━━ Excerpted records

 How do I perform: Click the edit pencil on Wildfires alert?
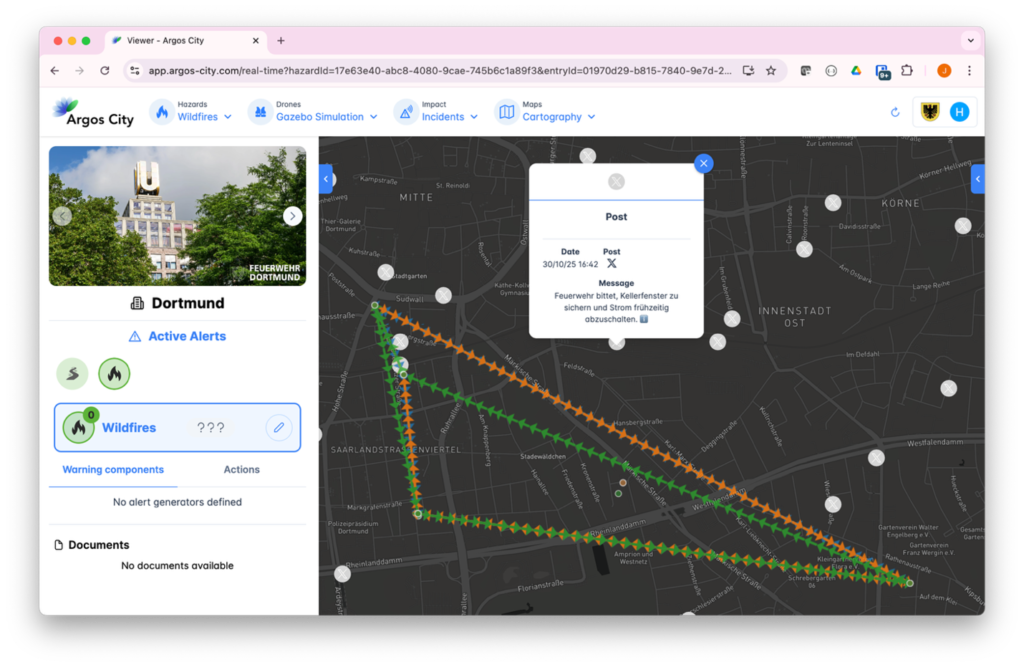click(x=279, y=428)
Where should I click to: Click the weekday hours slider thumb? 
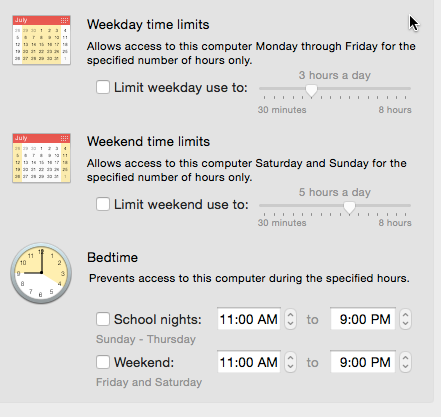point(312,90)

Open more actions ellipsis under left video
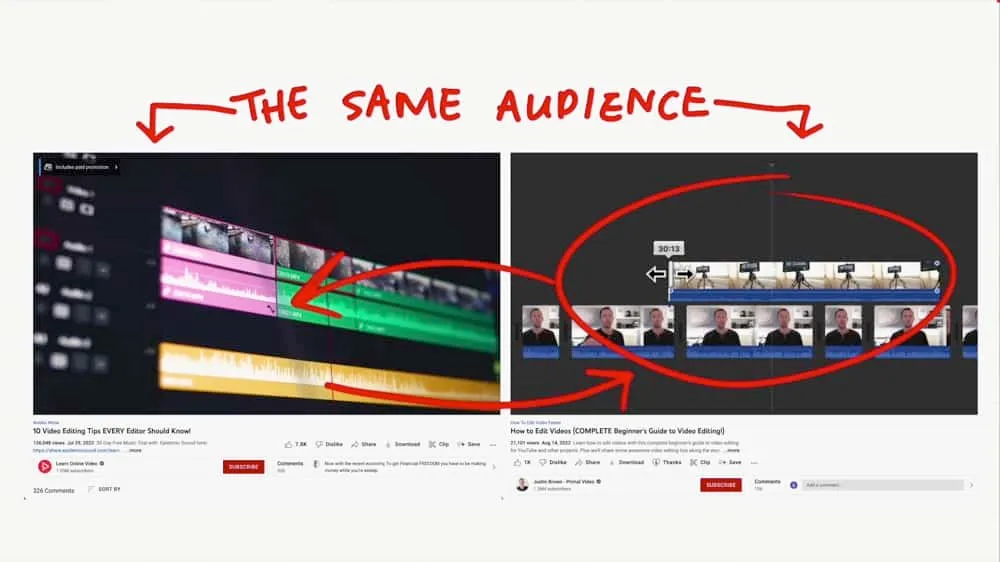click(x=492, y=444)
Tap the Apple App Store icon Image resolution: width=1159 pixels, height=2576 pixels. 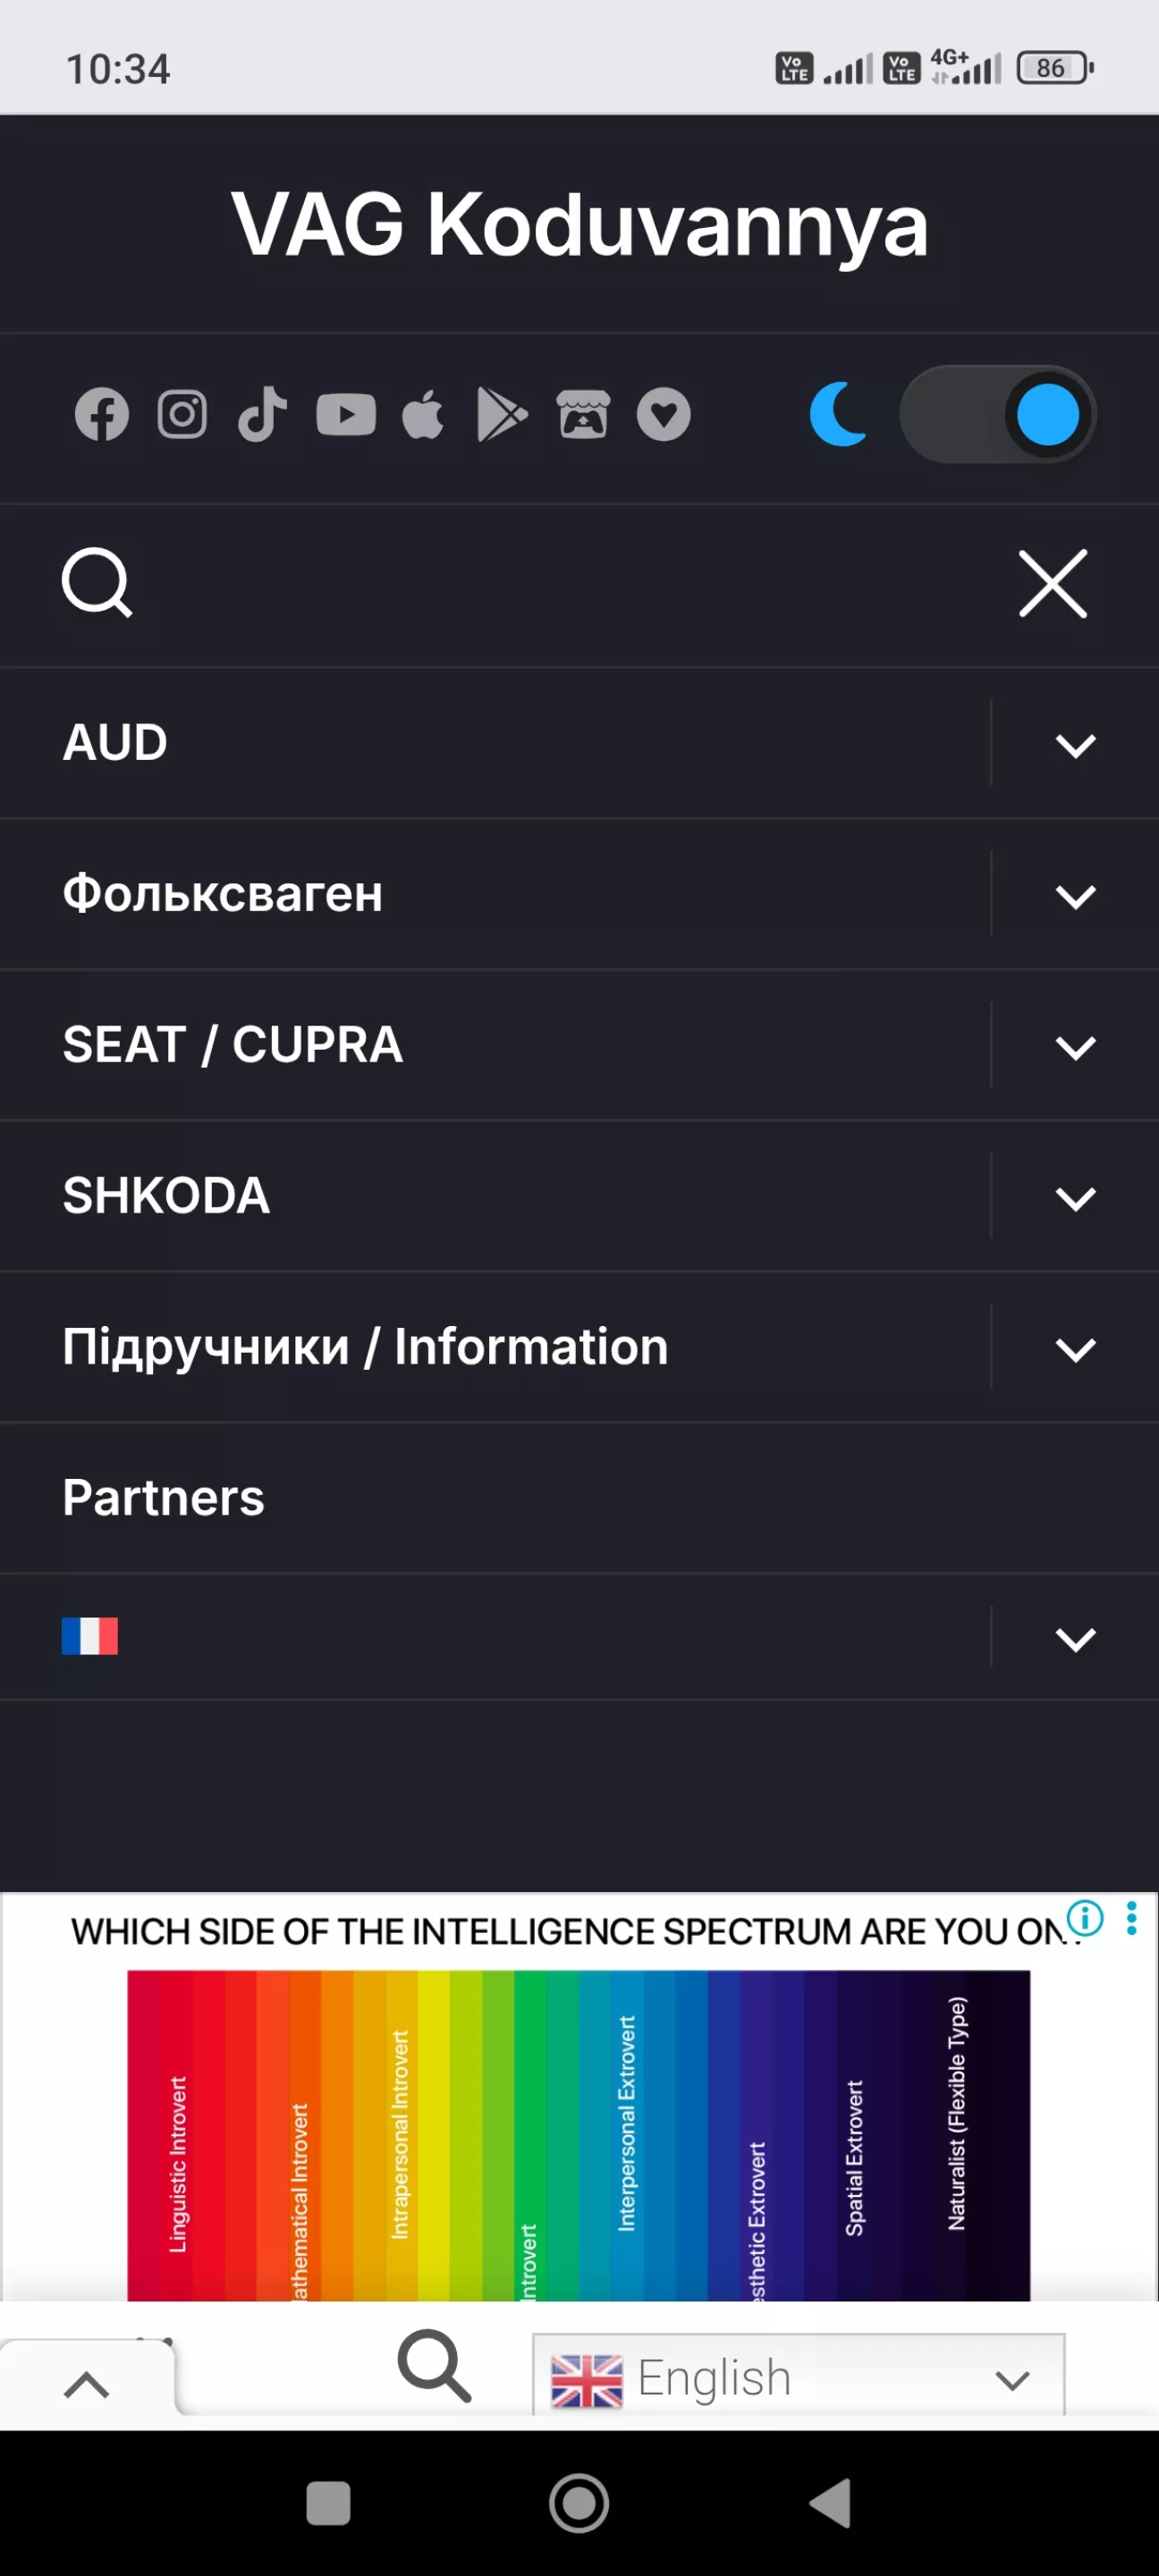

━━━━

**Exercise directions**
Starting at the line that contains "Open more actions ellipsis under left video", reproduce every line through the last one in the records exactly, and omit all pictures.

**Response to this exercise**
Open more actions ellipsis under left video
click(x=492, y=444)
Tap the Apple App Store icon Image resolution: width=1159 pixels, height=2576 pixels. 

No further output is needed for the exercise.